While most attention regard "budget" spaceflight has been focused on Elon Musk and other commercial spacecraft enterprises, with their re-use technologies, there is another player in the "low"-cost space race: India.
By keeping their engineering teams and supply chain local to India and taking advantage of inexpensive labor and supplies, India has launched successful missions to the Moon and Mars at a small fraction of the cost of US launches by NASA, at least as computed in dollars (with no purchasing-price-parity adjustment applied.)

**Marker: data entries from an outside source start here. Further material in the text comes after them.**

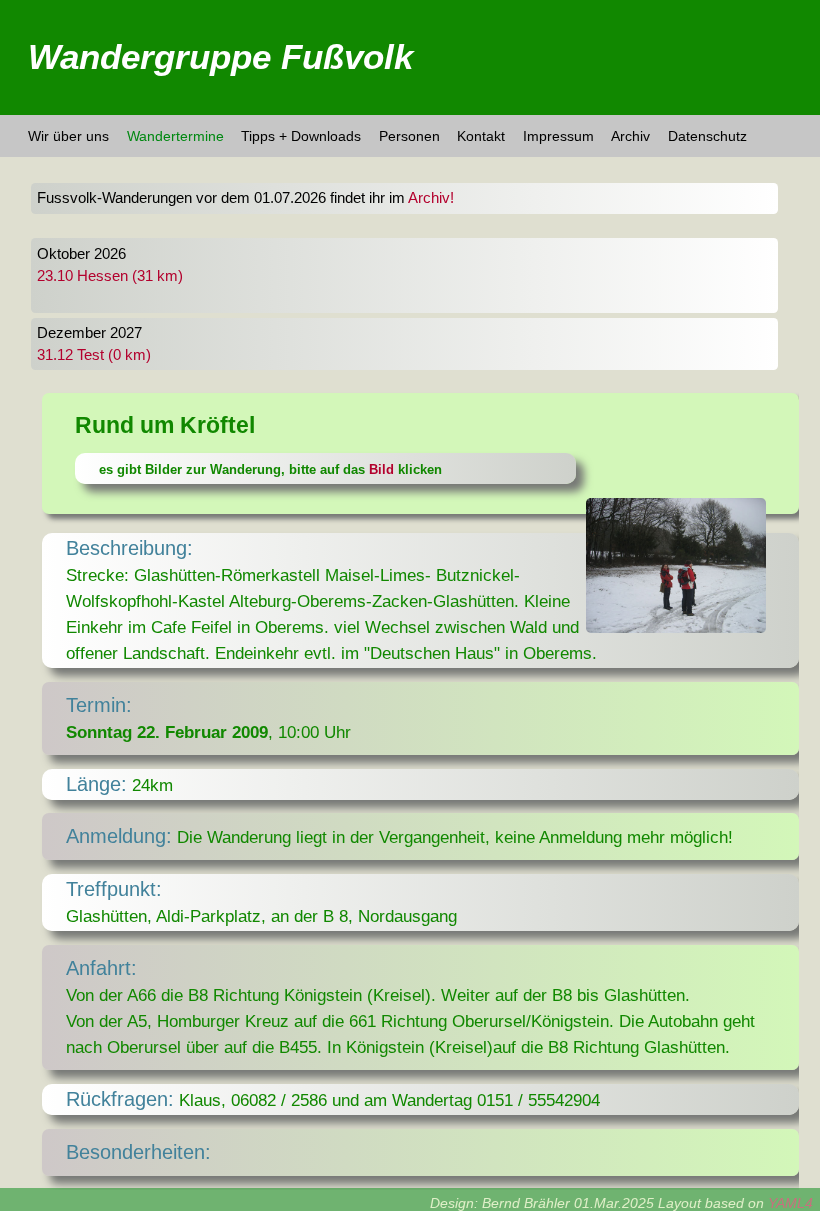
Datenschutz (707, 136)
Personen (409, 136)
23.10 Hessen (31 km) (110, 276)
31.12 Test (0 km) (94, 355)
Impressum (558, 136)
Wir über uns (68, 136)
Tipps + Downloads (301, 136)
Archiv (630, 136)
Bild (381, 469)
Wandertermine (175, 136)
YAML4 (790, 1203)
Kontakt (481, 136)
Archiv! (431, 198)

Their next mission, Chandrayaan-2 is a landing on the Moon, slated for April. Per Wikipedia,
Chandrayaan 2 is scheduled to launch in April 2018 and will attempt to soft land a lander and rover in a high plain between two craters, Manzinus C and Simpelius N, at a latitude of about 70° south. If successful, Chandrayaan-2 will be the first-ever mission to land a rover near the lunar south pole.
The mission will be carried by the GSLV2 system; this rocket has made its last four launched successfully, though there is a mixed record before that (including a GSLV1).
This lunar mission is not just interesting as a (potential) triumph of Indian engineering, but also at some level on the world spacecraft stage, as the mission is coming in at a cost of apparently $165M total; this probably makes it competitive even with SpaceX's re-used rockets.
Will it succeed?
Resolution is positive if a spacecraft launched by India lands on the Moon by August 1, 2018 (giving some room for delays). The lander and rover need not be operational upon landing, and can even crash: we require just that something of 10 kg or more make it onto the surface.